# Aim of the task
Arrange the lines from the one containing "You are a computer-use agent. Image" through the end of the records as a Markdown table with the columns Row and Line, skipping any blank lines. Leave the pictures out of the table.
#### The input ####
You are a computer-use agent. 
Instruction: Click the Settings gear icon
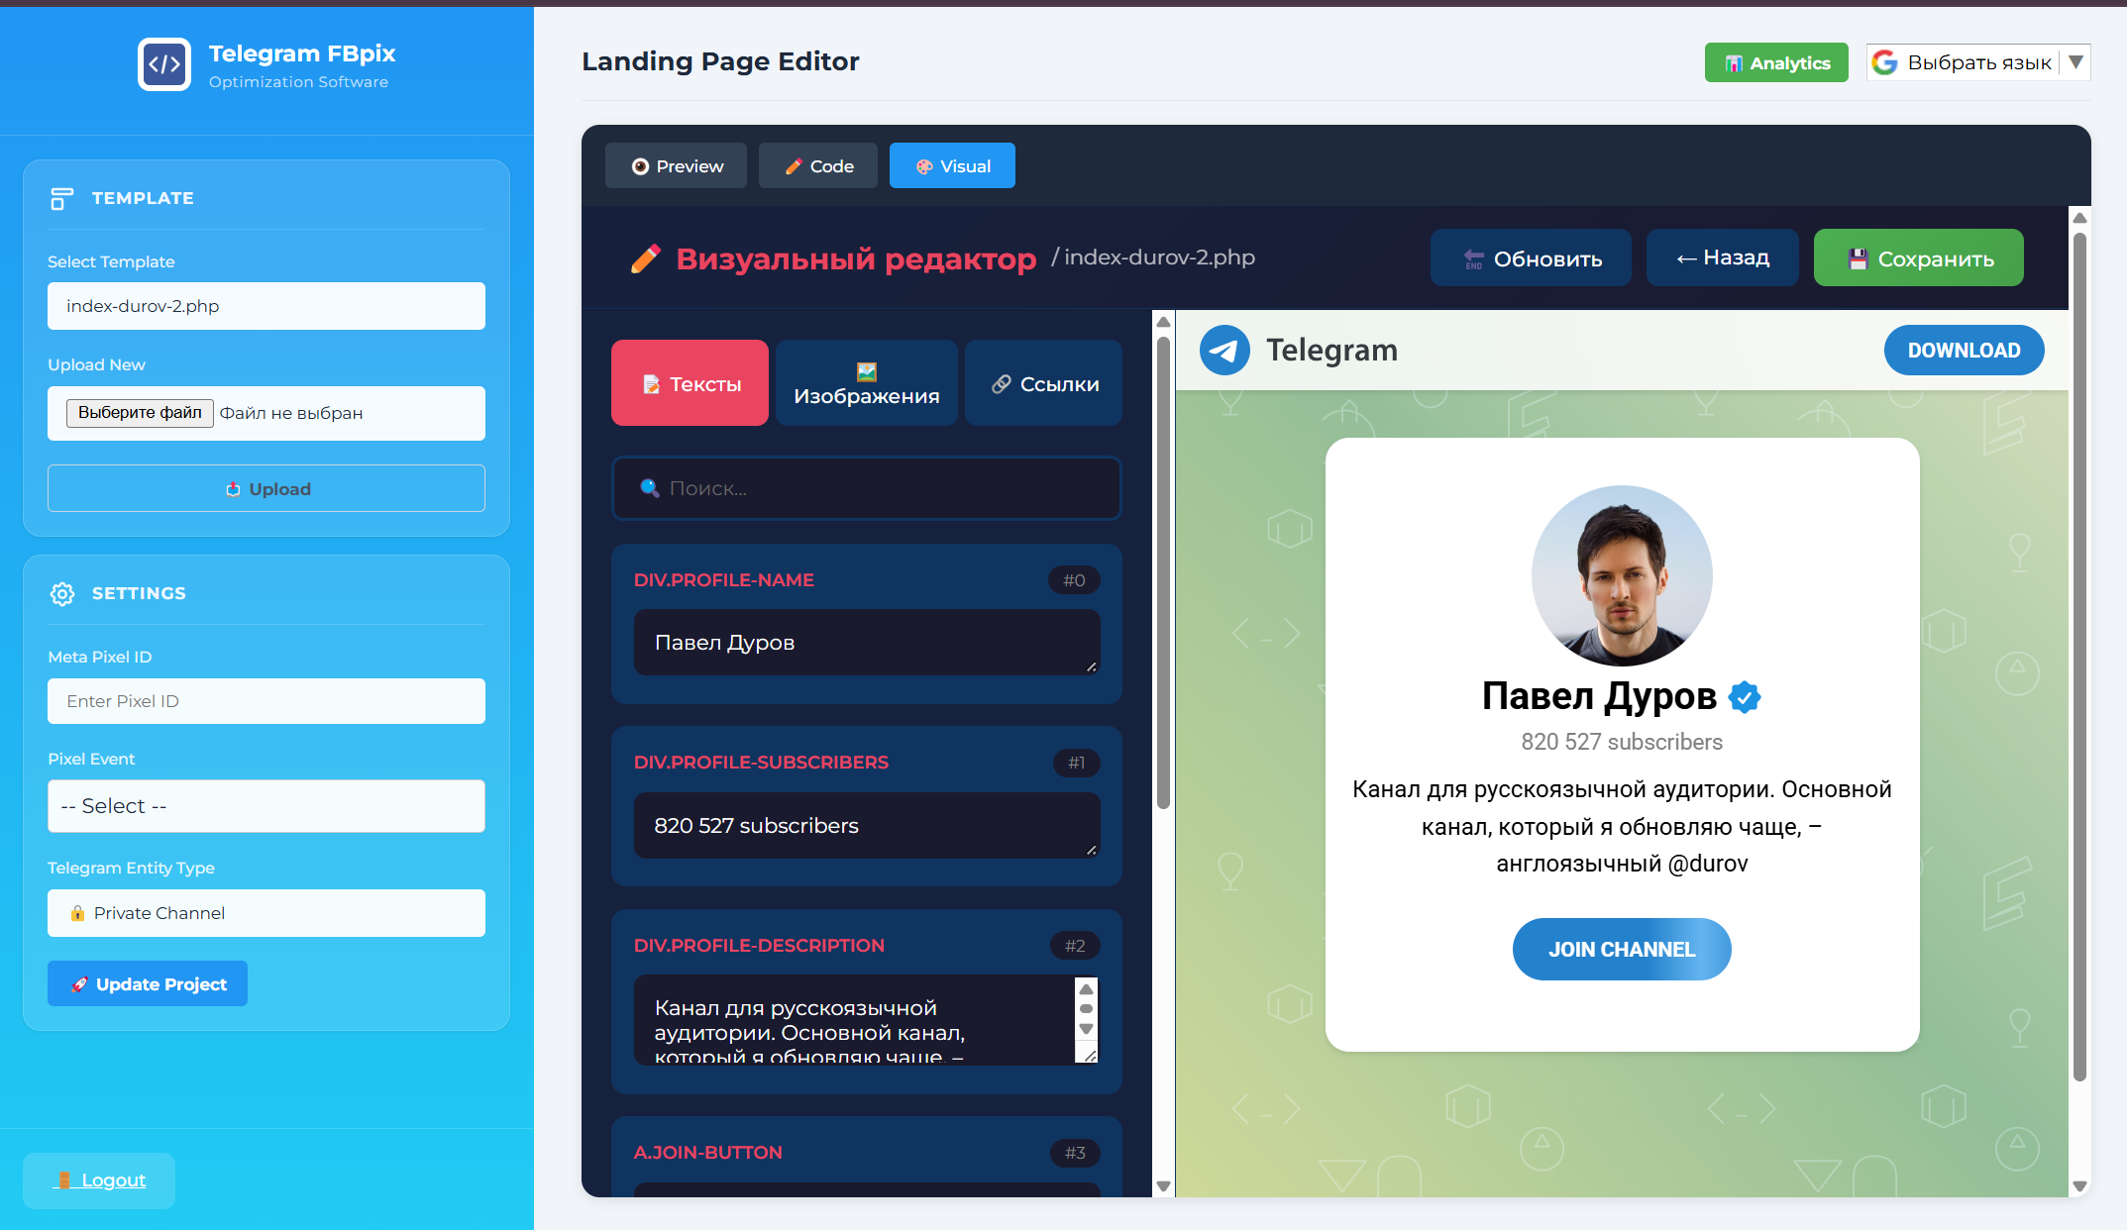coord(62,593)
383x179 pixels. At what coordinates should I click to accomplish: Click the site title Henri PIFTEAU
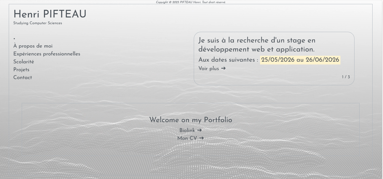(x=50, y=14)
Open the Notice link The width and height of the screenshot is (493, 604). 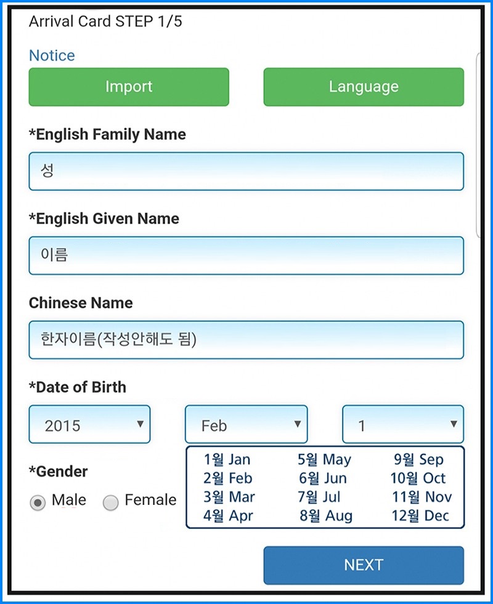[x=52, y=55]
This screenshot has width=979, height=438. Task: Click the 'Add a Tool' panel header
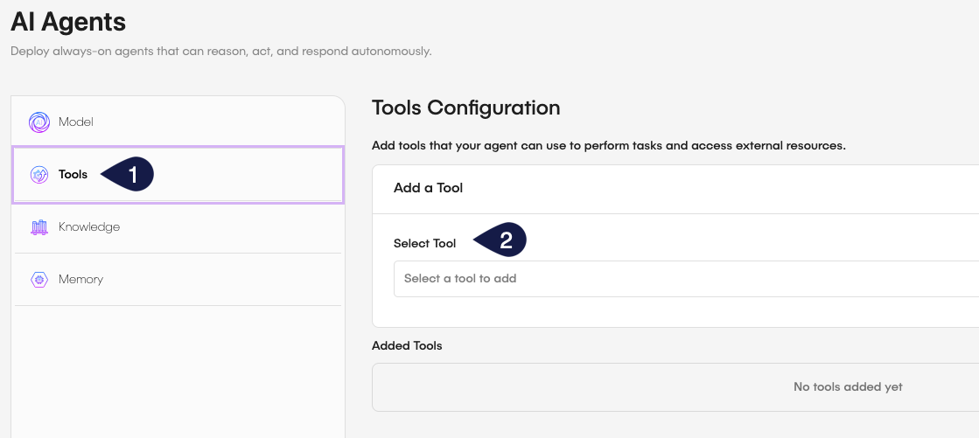tap(429, 188)
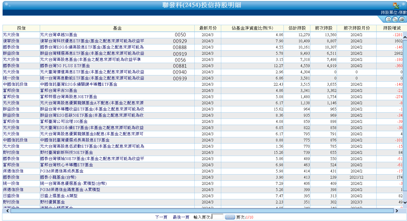The width and height of the screenshot is (407, 221).
Task: Click the 持股增減 column header
Action: click(392, 28)
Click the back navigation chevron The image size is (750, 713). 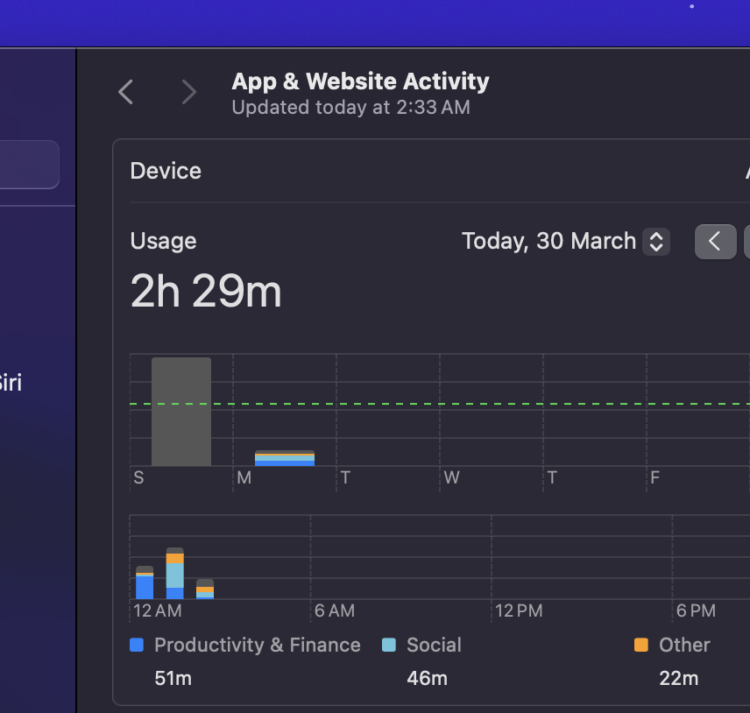[125, 92]
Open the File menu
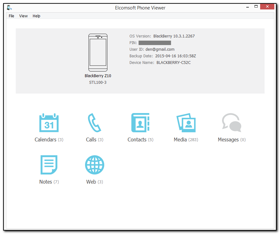Screen dimensions: 280x234 [12, 16]
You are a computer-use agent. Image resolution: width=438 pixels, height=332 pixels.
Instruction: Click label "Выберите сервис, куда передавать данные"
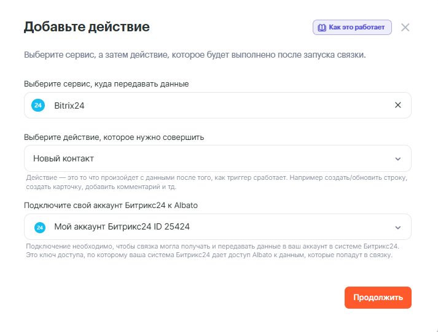[106, 83]
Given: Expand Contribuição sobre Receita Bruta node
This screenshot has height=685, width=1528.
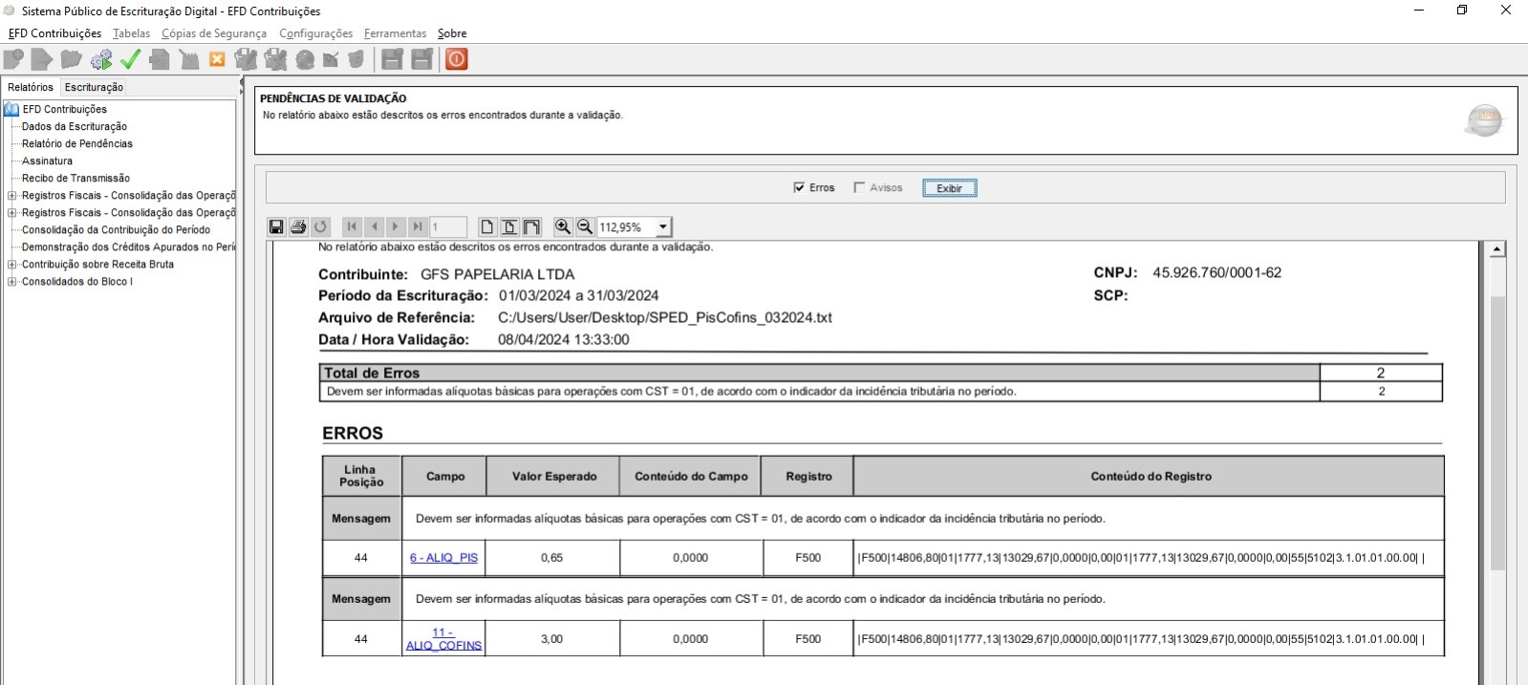Looking at the screenshot, I should pos(12,265).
####
# Answer to this exercise
| Row | Line |
|---|---|
| 1 | You are a computer-use agent. Image resolution: width=438 pixels, height=332 pixels. |
| 2 | Instruction: Click label "Выберите сервис, куда передавать данные" |
| 3 | [106, 83] |
| 4 | Given: Expand Contribuição sobre Receita Bruta node |
| 5 | This screenshot has height=685, width=1528. |
| 6 | Looking at the screenshot, I should pos(12,265). |